§ WHAT IS REQUIRED: Extract the lines of the records below starting at the line that contains "Task: Open the Production menu" and ending at the line that contains "Action: (x=367, y=23)", repeating them exactly and leaving the pictures out of your answer.

§ Rows on where targets appear:
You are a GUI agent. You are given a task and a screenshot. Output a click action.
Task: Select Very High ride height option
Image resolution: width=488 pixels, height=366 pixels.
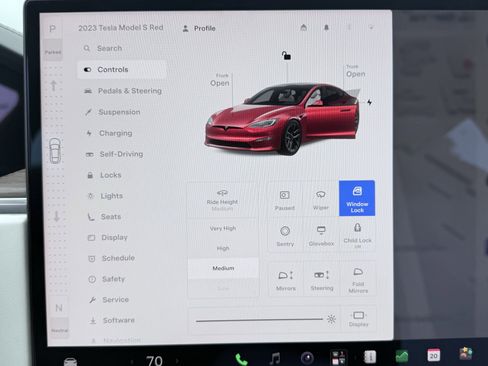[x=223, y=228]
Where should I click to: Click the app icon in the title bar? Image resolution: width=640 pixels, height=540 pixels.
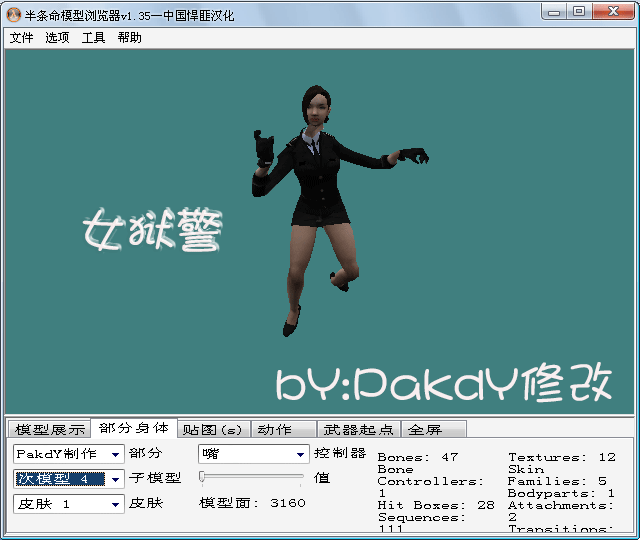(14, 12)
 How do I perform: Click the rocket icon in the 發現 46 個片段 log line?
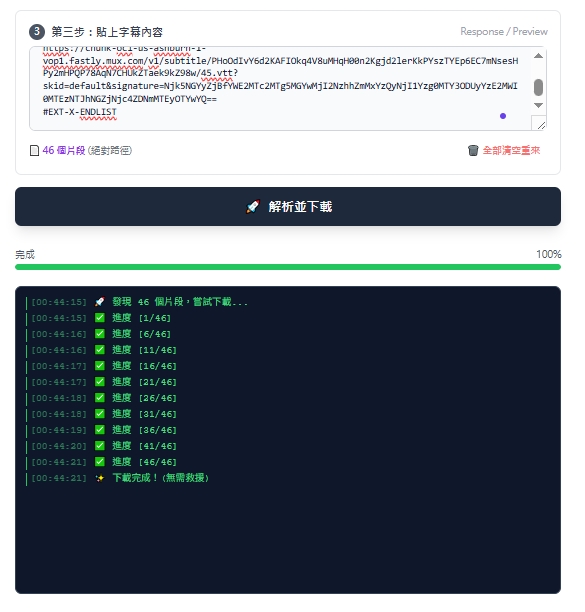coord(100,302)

---

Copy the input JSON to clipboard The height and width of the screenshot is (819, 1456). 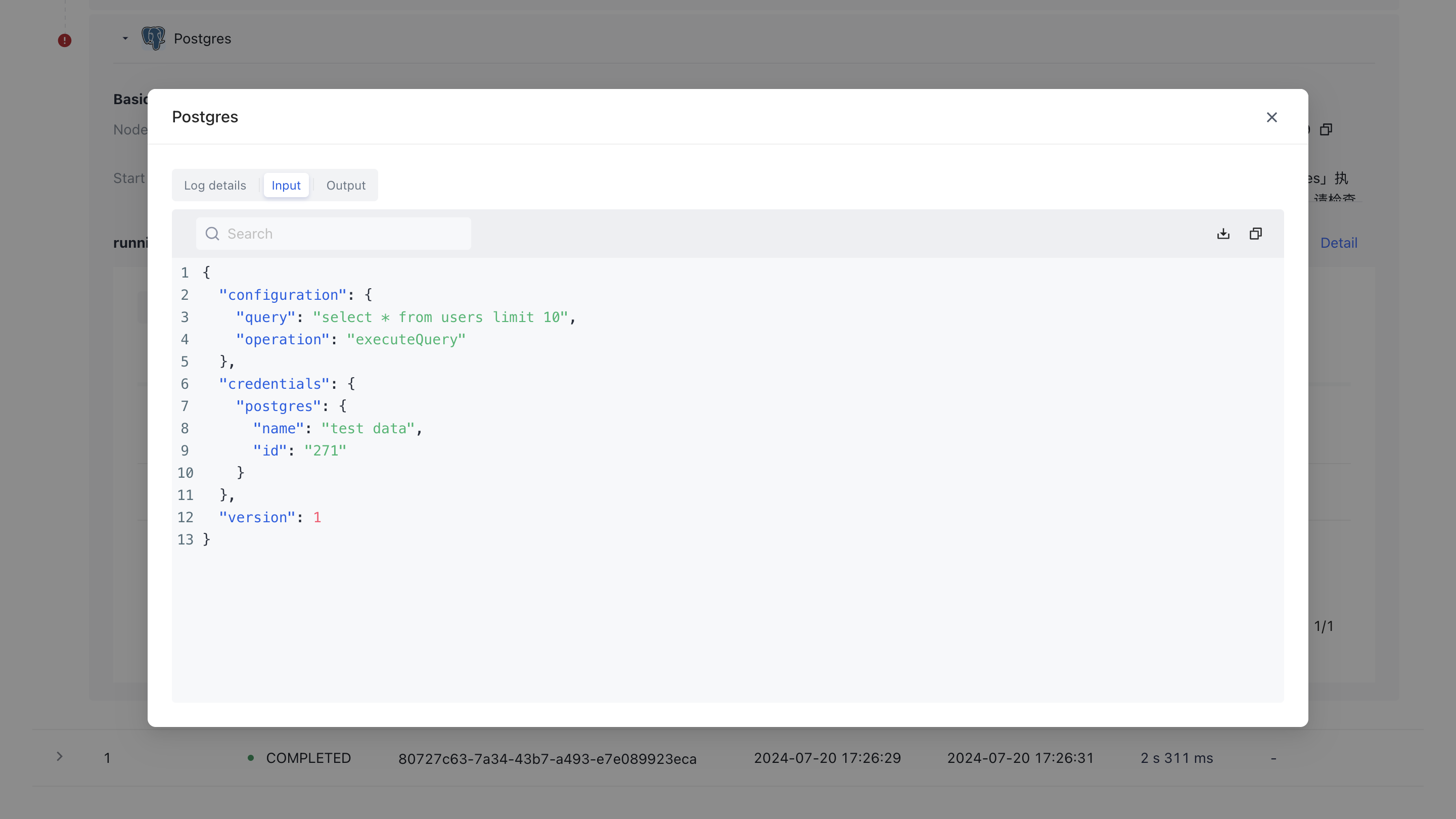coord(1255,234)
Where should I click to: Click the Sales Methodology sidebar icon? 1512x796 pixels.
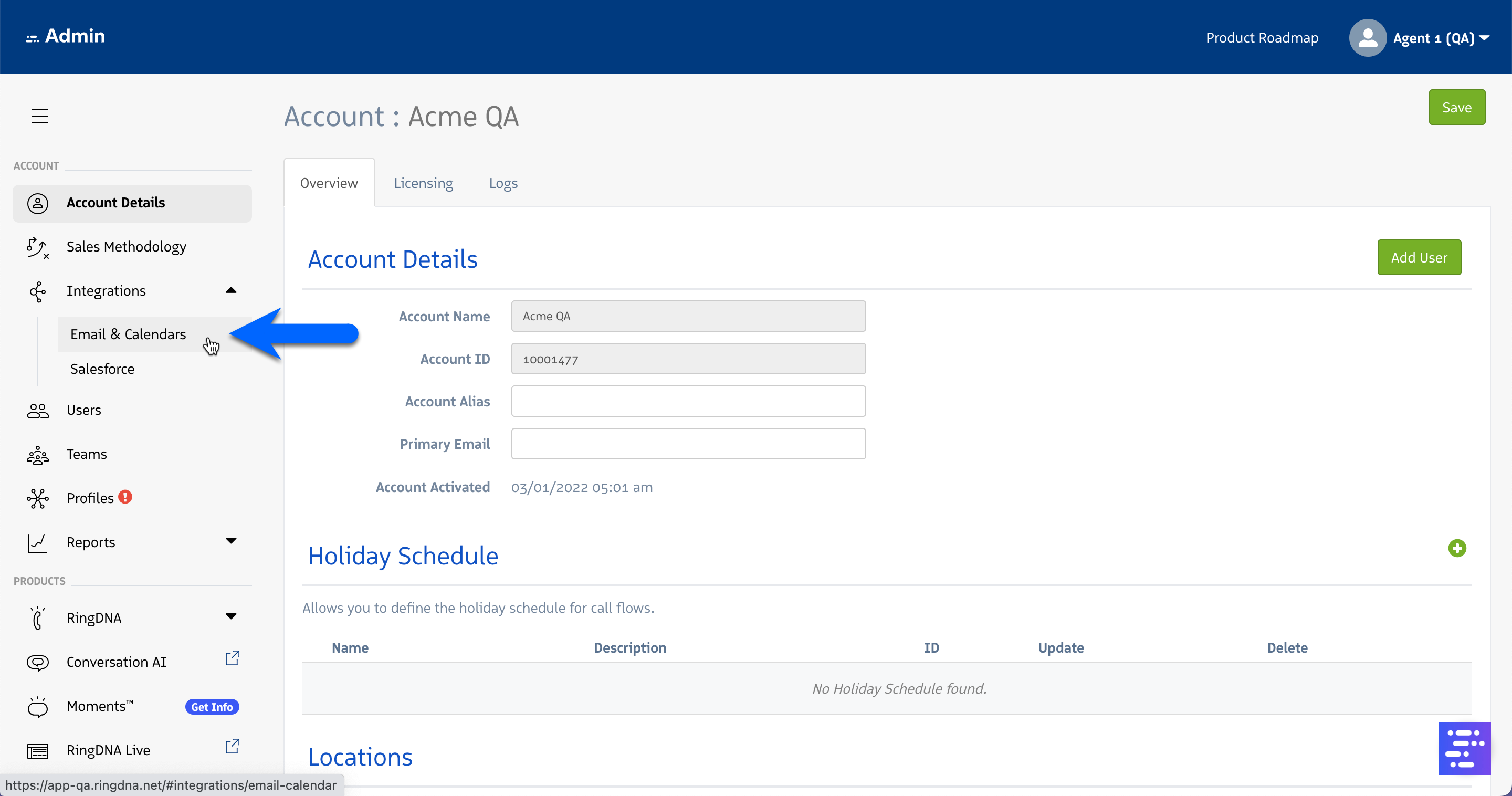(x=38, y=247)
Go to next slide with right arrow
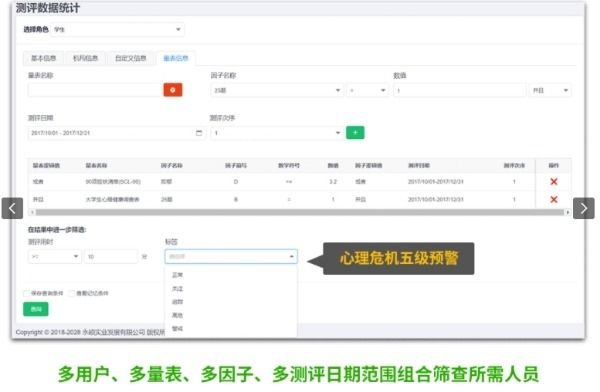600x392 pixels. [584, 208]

---

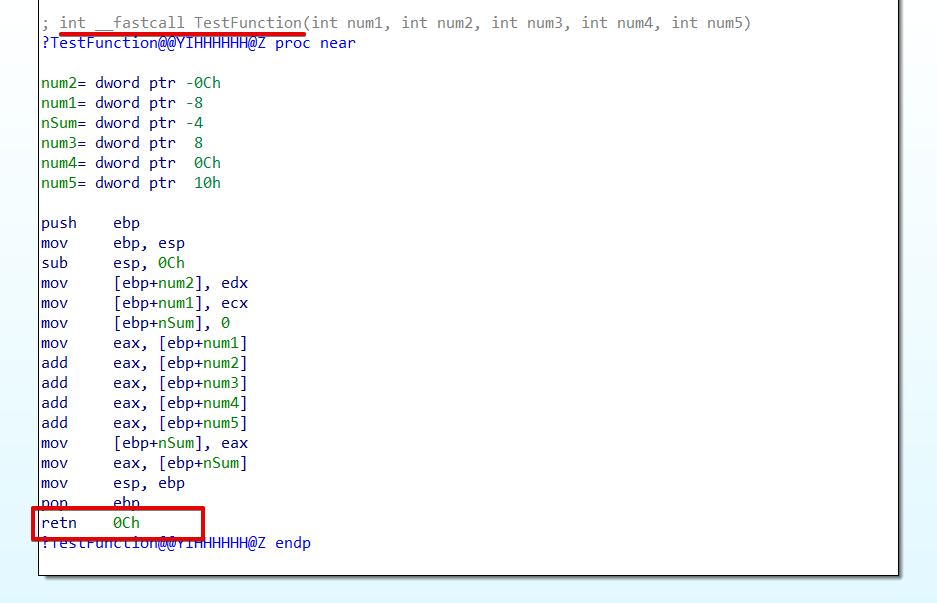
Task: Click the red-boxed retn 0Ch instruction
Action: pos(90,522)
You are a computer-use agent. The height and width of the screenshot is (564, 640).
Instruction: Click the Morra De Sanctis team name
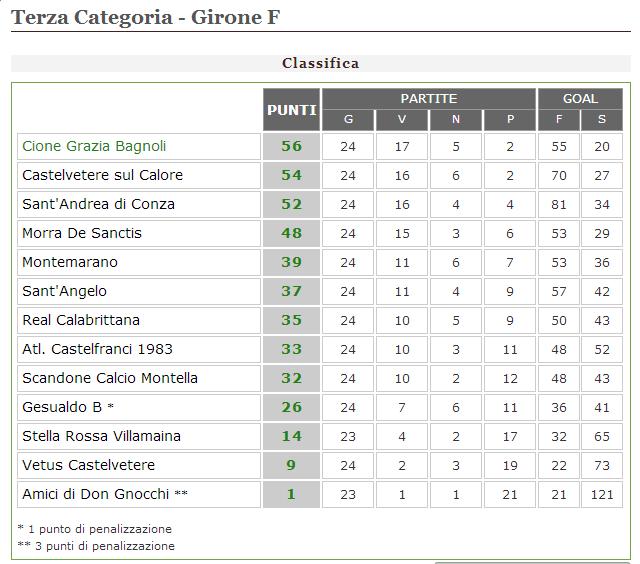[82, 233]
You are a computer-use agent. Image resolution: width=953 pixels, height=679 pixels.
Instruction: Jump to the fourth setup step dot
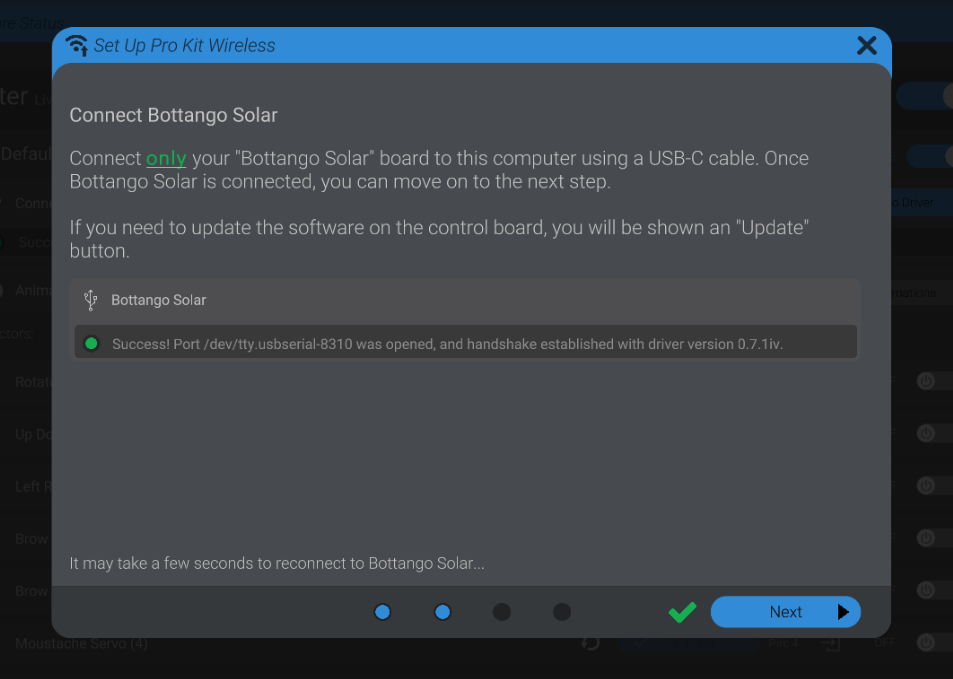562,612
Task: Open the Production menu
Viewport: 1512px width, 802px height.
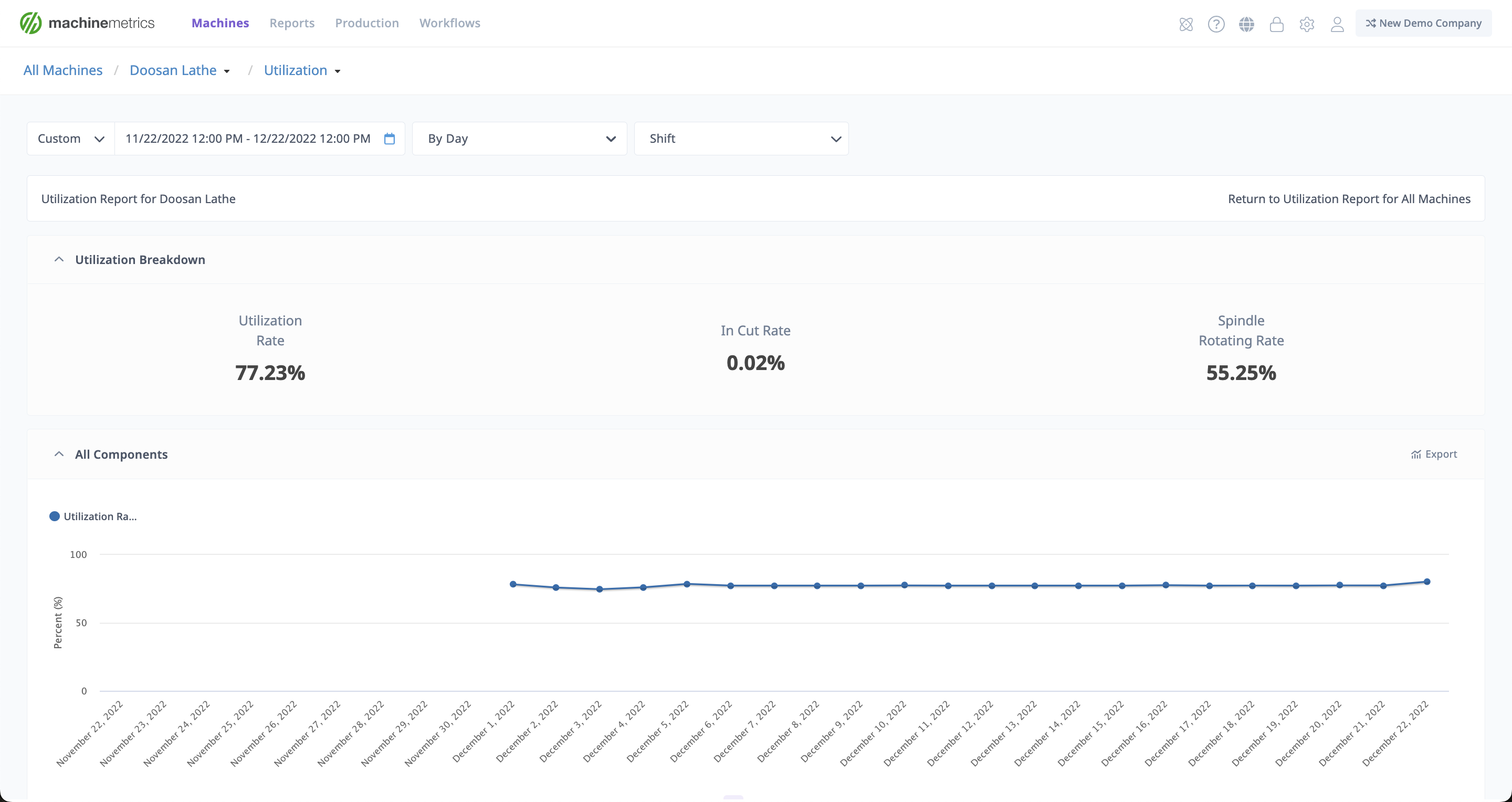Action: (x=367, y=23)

§ RESULT FOR THIS EXERCISE:
Task: Open the Production menu
Viewport: 1512px width, 802px height.
Action: (x=367, y=23)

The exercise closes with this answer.